Yeni Başkan, İnguşetya’ya “Kadirovizm”i getirecek mi?

Rusya başkanı Dimitri Medvedev, neden Yunus-Bek Yevkurov’u İnguşetya devlet başkanlığına atadı?

Meşhur Rus gazeteci ve Kuzey Kafkasya Uzmanı Yulia Latynina, Yevkurov’un, komşu Çeçen Cumhuriyeti başkanıyla aynı görevi aldığını öne sürüyor: Silahlı direnişi bastırmak (Direnişin yoğunluğu açısından, İnguşetya şu an Kafkasya’nın en tehlikeli bölgesi) ve cumhuriyette kontrolü tamamen ele almak.

Latynina bu süreci, Çeçen Devlet Başkanı Ramzon Kadirov şerefine, Kadirovizm olarak adlandırıyor, ve sürekli kontrol dışına çıkma tehlikesi bulunan bir bölge için katı bir merkezi politikadan daha etkili bir yönetim biçimi olamayacağını belirtiyor.

Yevkurov’un ilk adımları da bu teoriyi ne doğrular ne de çatışır nitelikte. Yeni devlet başkanı şu ana kadar bol miktarda popülist açıklama ve hareket sayesinde yaygın bir memnuniyet oluşturmayı başarabildi. Resmi görevi başlar başlamaz , Yevkurov’un ilk işi, bir camiye giderek cemaate katılmak oldu. Takip eden günlerde, muhaliflerle toplantılar düzenledi, katledilmiş gazeteci Magomed Yevloyev’in ebevyenini ziyaret ederek taziyesini sundu, ve İnguş tutukluların içinde bulundukları kuşulları incelemek üzere bir delegasyonu Nalçık cezaevine yolladı.

Ancak en büyük tezahüratı, öncüllerinin dokunmaya cesaret edemediği, istihbarat, bürokrasi ve etkin yerel işadamlarını kontrolü altına almaya niyeti olduğunu göstermesiyle aldı.

Yevkurov, Polis gününe yönelik düzenlenen kutlamalarda, memurların cesaret ve profesyonellik anlayışını kutlayan koroya katılmak yerine, beklenmedik ve sert bir azarlama konuşması yaptı. Geceleri sokakta bir tek polis memuru bulmanın mümkün olmadığını söyleyerek polis teşkilatını korkaklıkla suçladı. “Mermiden korkan polis memuru olmasın” ifadesi, İnguşetya’da tam bir sansasyon yarattı. Yevkurov konuşmasıyla, direnişçilerle işbirliği kuşkusuyla göz altında tutulan herkesi suçlu kabul etmediğini de açıkladı ve yetkililerden her vakıayı titizlikle incelemelerini istedi.

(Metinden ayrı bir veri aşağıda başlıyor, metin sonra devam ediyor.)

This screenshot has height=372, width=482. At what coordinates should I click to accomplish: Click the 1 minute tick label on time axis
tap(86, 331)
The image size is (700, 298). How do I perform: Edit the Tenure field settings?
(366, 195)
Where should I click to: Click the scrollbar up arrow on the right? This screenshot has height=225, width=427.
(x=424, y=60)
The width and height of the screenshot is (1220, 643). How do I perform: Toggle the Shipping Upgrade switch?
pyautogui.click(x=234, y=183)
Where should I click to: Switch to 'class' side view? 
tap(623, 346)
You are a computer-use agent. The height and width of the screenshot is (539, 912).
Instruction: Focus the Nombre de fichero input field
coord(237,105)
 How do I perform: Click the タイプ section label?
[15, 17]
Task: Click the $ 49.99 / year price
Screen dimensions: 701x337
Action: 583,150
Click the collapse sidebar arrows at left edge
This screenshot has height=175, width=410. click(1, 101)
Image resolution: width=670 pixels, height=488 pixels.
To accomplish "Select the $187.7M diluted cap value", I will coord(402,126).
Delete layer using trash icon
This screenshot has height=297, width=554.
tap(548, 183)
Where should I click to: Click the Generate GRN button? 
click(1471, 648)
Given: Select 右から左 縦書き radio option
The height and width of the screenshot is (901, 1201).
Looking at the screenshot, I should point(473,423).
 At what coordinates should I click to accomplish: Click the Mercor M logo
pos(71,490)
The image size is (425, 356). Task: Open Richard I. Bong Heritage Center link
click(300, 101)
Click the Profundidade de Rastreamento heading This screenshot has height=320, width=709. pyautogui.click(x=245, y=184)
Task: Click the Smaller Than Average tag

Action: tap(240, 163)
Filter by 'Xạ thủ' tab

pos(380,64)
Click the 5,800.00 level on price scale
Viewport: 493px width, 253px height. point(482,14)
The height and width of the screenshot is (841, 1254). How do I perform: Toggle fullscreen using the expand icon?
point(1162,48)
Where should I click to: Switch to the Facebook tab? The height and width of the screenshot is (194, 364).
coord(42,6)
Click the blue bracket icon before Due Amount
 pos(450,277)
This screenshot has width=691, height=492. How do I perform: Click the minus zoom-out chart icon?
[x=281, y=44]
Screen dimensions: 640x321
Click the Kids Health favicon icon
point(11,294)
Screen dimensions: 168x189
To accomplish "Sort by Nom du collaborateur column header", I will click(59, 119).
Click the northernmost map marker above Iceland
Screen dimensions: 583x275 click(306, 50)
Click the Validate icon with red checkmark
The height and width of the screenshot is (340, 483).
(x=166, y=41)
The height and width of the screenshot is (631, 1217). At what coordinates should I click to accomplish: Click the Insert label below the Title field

Yevkurov’un çok popular olan diğer bir girişimi de, son yıllarda bürokratlarca yasadışı yollarla özelleştirilen Nazran çevresinde yer alan arazilerin yeniden kamulaştırılması oldu. Yetkililer toprak yasası eksikliği ve toprak dağıtım düzenlemelerinin açık olmayışından faydalanarak arazilerin mülkiyetlerini üzerlerine almıştı ve bu mesele, ciddi bir verimli toprak sıkıntısı içinde olan İnguşetya için önemli bir sorun oluşturuyordu.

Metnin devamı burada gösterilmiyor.